═══ Testo fornito

SCARAMUCCIA, Luigi Pellegrino, detto Perugino

Dizionario Biografico degli Italiani - Volume 91 (2018)

SCARAMUCCIA, Luigi Pellegrino detto Perugino

Odette D'Albo

– Nacque a Perugia nel 1621 (Mancini, 1992) dal pittore Giovanni Antonio e dalla moglie Dianora. Il suo primo maestro fu il padre, che però lo inviò in seguito a Roma insieme a Giovan Domenico Cerrini presso la bottega di Guido Reni, maestro che, stando a Lione Pascoli (1730, 1992, p. 149), Luigi seguì poi a Bologna. Secondo padre Sebastiano Resta, Scaramuccia fu anche allievo di Lanfranco (Nicodemi, 1956, pp. 301 s.) mentre Carlo Cesare Malvasia (1678, 1841) lo ricorda tra gli scolari del Guercino.

Assente da Perugia tra il 1636 e il 1645, il pittore è ricordato precocemente a Bologna tra i partecipanti all’accademia privata del disegno istituita dal conte Ettore Ghislieri e frequentata da numerosi maestri, tra i quali Guercino, un’esperienza che si concluse quando il nobile si ritirò a vita religiosa nel 1652.

Sembra quindi possibile che l’esordio pubblico del Perugino possa essere segnato dall’Apparizione di Cristo a s. Paolo in carcere per la chiesa omonima di Bologna, dipinto probabilmente alla fine degli anni Quaranta (Riccomini, 1962, p. 449), dove emerge il richiamo ai modelli di Reni, ma anche una pittura dai forti contrasti chiaroscurali, debitori della maniera di Lanfranco.

Fin dal 1650 l’artista gravitava però su Milano, dove in quell’anno risulta ospite del canonico Flaminio Pasqualini, una figura influente di collezionista ed esperto d’arte nel contesto cittadino di quegli anni. Con ogni probabilità Scaramuccia si trasferì poco dopo nel capoluogo lombardo, perché già prima del 1652 aveva eseguito, per Giovan Francesco Serra di Cassano, l’Erminia tra i pastori oggi all’Università di Barcellona, una scena di paesaggio arcadico ispirata alle prove di Guercino.

Si deve verosimilmente a Pasqualini l’aver introdotto il Perugino nell’ambiente artistico milanese, dove entrò in contatto con il giovane padre Resta e il pittore Francesco Cairo, al quale si deve un suo ritratto eseguito intorno alla metà degli anni Cinquanta (noto in due versioni: Milano, Pinacoteca di Brera; Roma, Galleria nazionale d’arte antica Palazzo Corsini). Sempre a Pasqualini, nel 1654, l’artista dedicò l’incisione con S. Benedetto tratta dagli affreschi di Ludovico Carracci in S. Michele in Bosco a Bologna (parte della sua ridotta produzione in questo campo).

══════
═══ Righe archiviate

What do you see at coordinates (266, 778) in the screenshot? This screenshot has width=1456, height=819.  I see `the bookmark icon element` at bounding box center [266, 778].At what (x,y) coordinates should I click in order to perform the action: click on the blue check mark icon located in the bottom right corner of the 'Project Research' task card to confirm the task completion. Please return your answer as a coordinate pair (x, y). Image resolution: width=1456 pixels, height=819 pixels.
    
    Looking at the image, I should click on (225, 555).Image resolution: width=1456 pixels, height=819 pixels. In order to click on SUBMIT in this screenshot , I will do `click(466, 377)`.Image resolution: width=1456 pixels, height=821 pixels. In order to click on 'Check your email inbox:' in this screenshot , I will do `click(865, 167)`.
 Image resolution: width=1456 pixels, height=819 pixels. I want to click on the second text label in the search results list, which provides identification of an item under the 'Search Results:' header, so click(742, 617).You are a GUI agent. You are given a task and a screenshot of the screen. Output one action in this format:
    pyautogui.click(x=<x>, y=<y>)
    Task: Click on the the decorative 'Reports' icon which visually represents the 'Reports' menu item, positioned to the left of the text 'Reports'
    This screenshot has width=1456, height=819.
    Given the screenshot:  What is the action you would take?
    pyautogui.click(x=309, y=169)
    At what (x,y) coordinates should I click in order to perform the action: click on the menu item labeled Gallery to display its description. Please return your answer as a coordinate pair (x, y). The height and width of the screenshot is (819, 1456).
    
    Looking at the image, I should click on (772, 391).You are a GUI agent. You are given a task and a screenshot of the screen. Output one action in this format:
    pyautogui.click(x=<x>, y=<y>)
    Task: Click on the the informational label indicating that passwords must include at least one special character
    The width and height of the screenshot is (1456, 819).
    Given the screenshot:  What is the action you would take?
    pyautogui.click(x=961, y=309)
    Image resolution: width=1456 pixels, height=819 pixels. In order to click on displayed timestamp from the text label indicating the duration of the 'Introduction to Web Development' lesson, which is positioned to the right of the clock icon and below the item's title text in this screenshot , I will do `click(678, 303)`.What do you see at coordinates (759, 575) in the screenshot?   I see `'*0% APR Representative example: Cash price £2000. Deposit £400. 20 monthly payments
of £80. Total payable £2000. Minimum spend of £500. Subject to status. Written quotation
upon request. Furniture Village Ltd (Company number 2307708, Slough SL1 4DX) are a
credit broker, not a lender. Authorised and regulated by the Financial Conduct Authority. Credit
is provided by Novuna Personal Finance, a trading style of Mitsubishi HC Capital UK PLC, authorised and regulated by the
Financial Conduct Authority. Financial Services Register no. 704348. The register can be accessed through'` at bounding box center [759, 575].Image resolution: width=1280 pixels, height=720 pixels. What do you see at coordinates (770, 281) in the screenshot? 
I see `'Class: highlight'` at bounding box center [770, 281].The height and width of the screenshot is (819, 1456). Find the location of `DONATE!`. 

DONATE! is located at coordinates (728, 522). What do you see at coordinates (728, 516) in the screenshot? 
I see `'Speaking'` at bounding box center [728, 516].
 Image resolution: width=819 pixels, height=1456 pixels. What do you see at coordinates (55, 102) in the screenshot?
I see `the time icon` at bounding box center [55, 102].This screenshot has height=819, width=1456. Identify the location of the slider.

══════

### Esercizi da svolgere
- A) Elenca tutti i maestri da cui, secondo la voce biografica su Luigi Scaramuccia, il pittore avrebbe imparato, compresi quelli indicati da altre fonti.
- B) Secondo la voce biografica su Luigi Scaramuccia, perché è probabile che il pittore si sia trasferito a Milano poco dopo il 1650? Rispondi in una o due frasi.

### Soluzioni complete
- A)
- Il padre, il pittore Giovanni Antonio, suo primo maestro
- Guido Reni, nella cui bottega fu mandato a Roma
- Lanfranco, secondo padre Sebastiano Resta
- Guercino, tra i cui scolari lo ricorda Carlo Cesare Malvasia

- B) Perché già prima del 1652 aveva dipinto per Giovan Francesco Serra di Cassano l'Erminia tra i pastori, oggi all'Università di Barcellona.